# [What is being asked]
How many lines in the rows below contain the string "sidebar"? Reply with the number alone.

# [Information provided]
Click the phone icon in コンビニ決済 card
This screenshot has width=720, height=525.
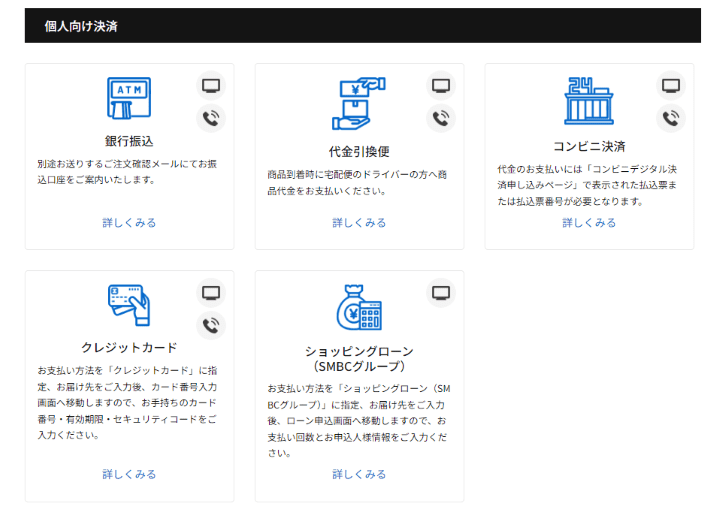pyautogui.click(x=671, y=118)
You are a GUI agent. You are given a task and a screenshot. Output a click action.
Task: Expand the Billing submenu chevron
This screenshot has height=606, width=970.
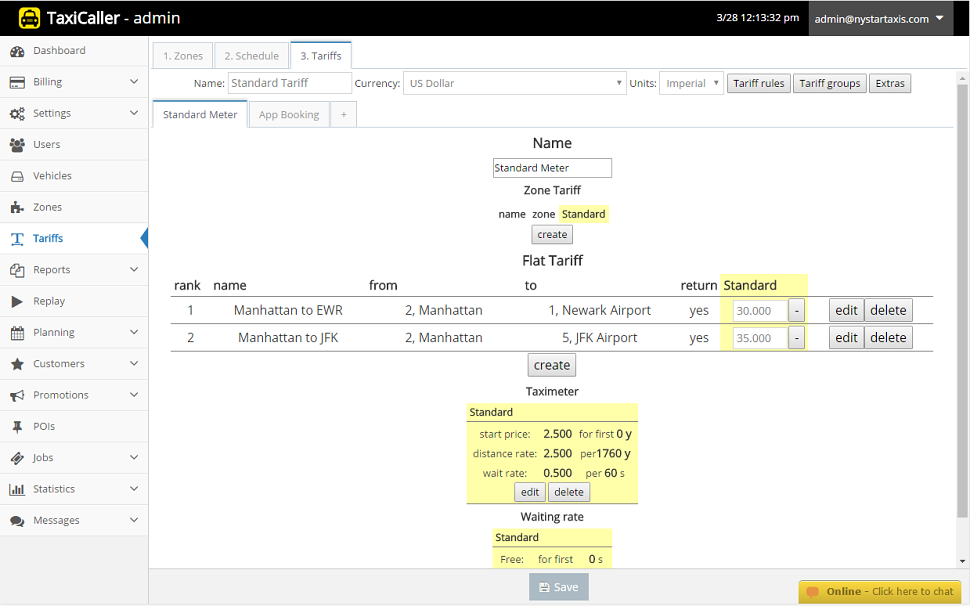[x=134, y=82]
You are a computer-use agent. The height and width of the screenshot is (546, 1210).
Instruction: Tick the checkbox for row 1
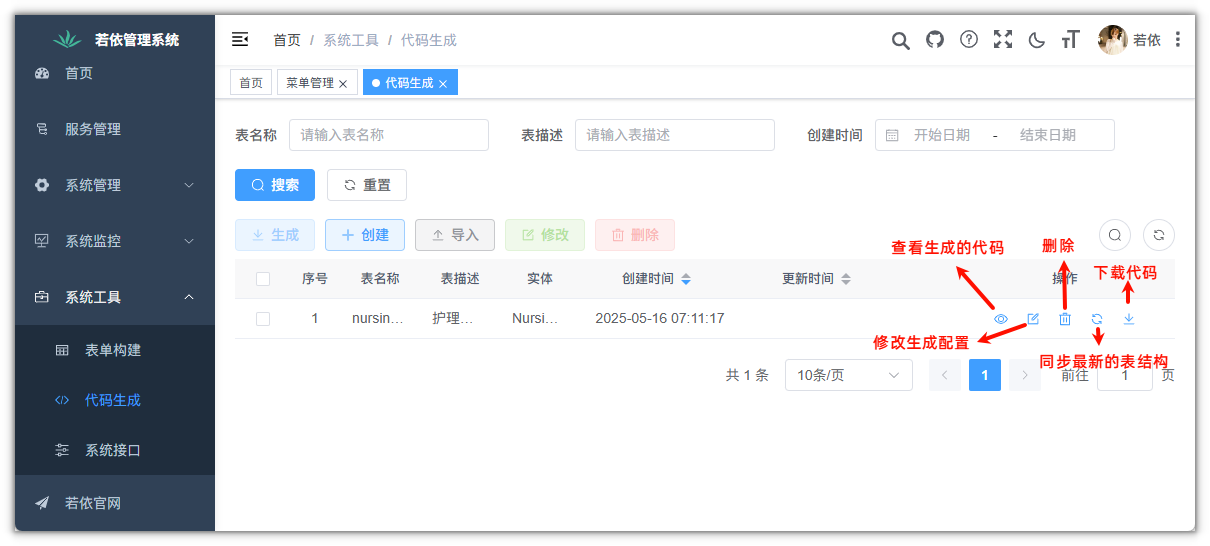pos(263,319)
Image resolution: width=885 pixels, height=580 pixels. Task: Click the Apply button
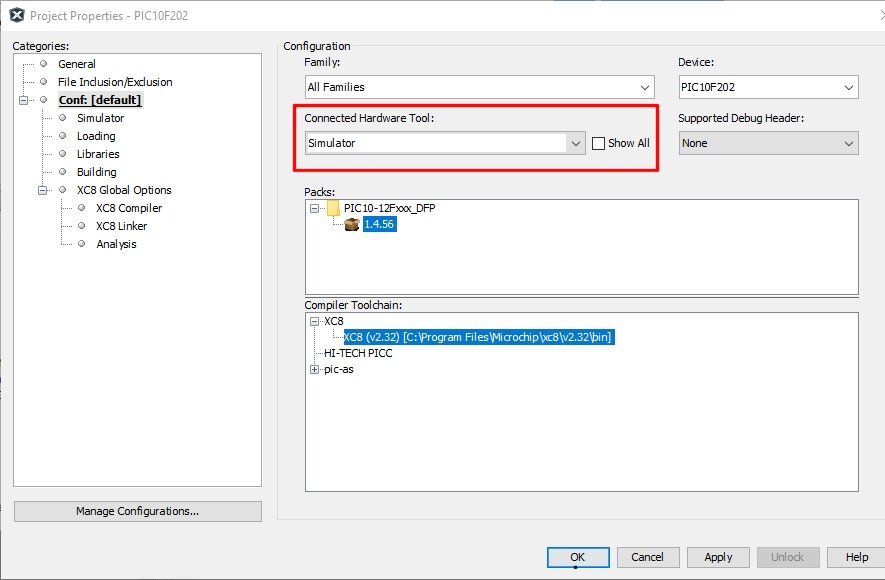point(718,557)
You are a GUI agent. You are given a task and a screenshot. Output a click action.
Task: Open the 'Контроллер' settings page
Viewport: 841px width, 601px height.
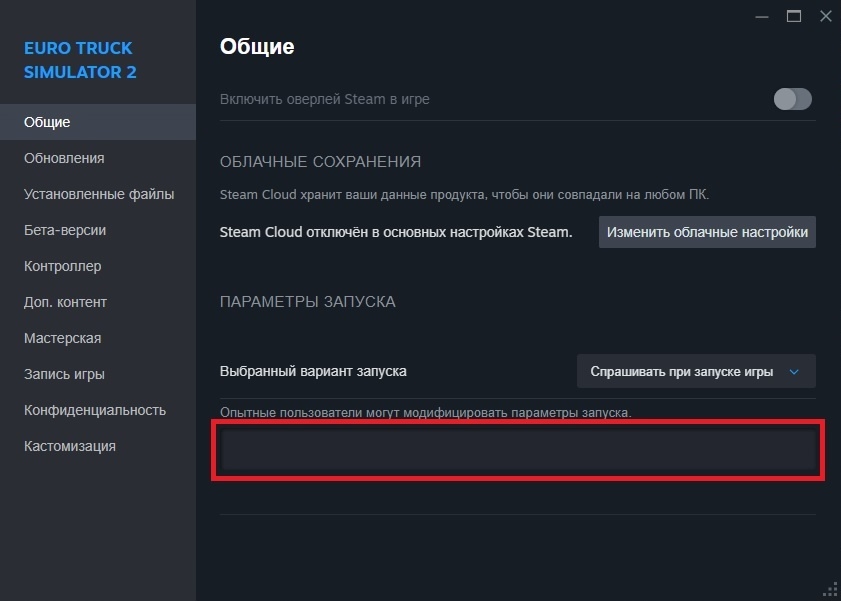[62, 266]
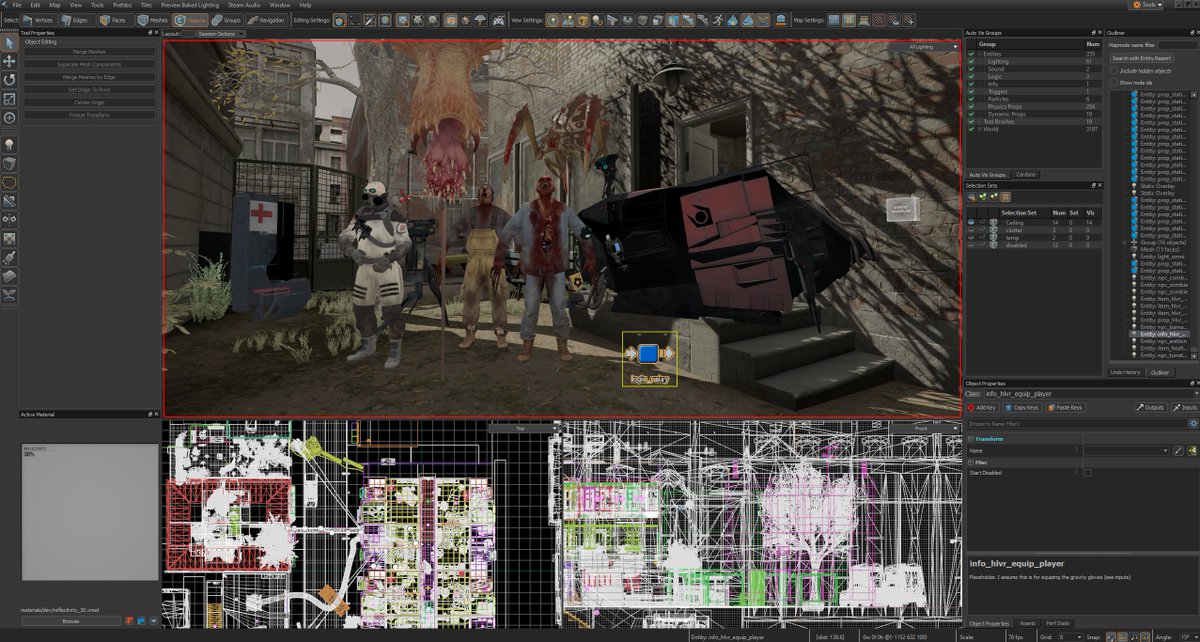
* * *
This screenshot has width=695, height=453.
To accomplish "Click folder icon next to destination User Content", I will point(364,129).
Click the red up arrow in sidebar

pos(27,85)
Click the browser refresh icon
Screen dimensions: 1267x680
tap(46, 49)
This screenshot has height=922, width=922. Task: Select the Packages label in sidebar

# [Solution for this exercise]
2